München, 27. März 1952. Im Münchener Polizeipräsidium detoniert eine in einem Brockhaus-Band versteckte Bombe, als Sprengmeister Karl Reichert das in einem Päckchen liegende Buch vorsichtig aus dem Schuber zieht. Die Explosion reißt ihm beide Arme ab. Er stirbt wenig später. Weitere fünf Menschen werden verletzt, überleben aber.

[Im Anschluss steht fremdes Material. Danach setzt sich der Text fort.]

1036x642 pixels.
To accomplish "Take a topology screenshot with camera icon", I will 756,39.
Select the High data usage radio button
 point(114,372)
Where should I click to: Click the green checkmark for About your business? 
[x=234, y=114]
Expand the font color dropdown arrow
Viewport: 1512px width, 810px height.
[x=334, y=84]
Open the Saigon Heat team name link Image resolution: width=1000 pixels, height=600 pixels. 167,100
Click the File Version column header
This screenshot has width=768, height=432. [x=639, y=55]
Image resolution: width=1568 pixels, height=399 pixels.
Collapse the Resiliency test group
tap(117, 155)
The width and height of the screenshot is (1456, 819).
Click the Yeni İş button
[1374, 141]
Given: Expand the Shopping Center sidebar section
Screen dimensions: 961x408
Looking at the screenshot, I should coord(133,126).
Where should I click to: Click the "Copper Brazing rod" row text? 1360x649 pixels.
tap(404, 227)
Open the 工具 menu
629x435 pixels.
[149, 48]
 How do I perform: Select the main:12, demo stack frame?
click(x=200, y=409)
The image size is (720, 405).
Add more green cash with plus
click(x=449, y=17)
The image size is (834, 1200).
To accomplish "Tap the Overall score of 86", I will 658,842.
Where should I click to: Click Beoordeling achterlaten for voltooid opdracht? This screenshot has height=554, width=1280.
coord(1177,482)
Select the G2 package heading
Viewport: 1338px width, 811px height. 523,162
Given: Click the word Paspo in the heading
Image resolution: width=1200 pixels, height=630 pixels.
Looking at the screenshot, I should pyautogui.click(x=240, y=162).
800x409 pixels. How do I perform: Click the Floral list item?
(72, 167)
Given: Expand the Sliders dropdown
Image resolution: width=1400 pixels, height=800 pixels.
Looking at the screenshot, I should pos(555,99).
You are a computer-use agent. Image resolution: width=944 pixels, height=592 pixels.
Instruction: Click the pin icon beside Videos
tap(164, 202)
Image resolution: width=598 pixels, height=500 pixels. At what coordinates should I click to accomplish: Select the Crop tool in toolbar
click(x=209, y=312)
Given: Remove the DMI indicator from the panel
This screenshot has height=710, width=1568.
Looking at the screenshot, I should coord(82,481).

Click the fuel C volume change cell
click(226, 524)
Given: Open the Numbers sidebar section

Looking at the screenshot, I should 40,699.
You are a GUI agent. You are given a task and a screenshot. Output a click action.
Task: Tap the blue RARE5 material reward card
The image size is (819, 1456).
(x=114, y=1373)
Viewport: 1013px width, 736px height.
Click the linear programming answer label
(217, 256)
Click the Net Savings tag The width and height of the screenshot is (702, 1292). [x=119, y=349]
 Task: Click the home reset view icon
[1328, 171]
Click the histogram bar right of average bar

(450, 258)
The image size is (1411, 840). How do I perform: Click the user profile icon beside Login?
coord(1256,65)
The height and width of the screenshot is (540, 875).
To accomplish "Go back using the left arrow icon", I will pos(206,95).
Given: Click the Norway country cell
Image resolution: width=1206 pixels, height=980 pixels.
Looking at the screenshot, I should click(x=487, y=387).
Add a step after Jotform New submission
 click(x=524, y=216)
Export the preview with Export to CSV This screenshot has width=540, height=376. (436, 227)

Stunden zuvor bittet ein Mann zwei Jungen (12 und 13 Jahre alt) auf der Straße, für ihn ein Päckchen zur Post zu bringen, da er seinen Zug erreichen müsse. Drei Mark bietet er ihnen dafür, viel Geld damals. Die beiden sagen nicht Nein, doch dann bekommen sie es mit der Angst zu tun, als sie bemerken, dass der mysteriöse Fremde ihnen folgt. Angeblich hatte er es doch so eilig... Deshalb beschließen sie, das Päckchen einem Polizisten zu geben, der ihnen über den Weg läuft. Als der sieht, dass das Päckchen an "Bundeskanzler Konrad Adenauer, Bundeshaus Bonn" adressiert ist, schrillen die Alarmglocken. Er schafft das Paket sofort ins Präsidium, wo die Bombe explodiert, die dem Kanzler in Bonn galt. Doch wer wollte Adenauer töten? Einen ersten Hinweis liefert ein Bekennerschreiben einer "Organisation jüdischer Partisanen", das am 1. April bei Nachrichtenagenturen eingeht. Als Grund nennen die Terroristen die Wiedergutmachungsgespräche zwischen der Bundesrepublik und Israel.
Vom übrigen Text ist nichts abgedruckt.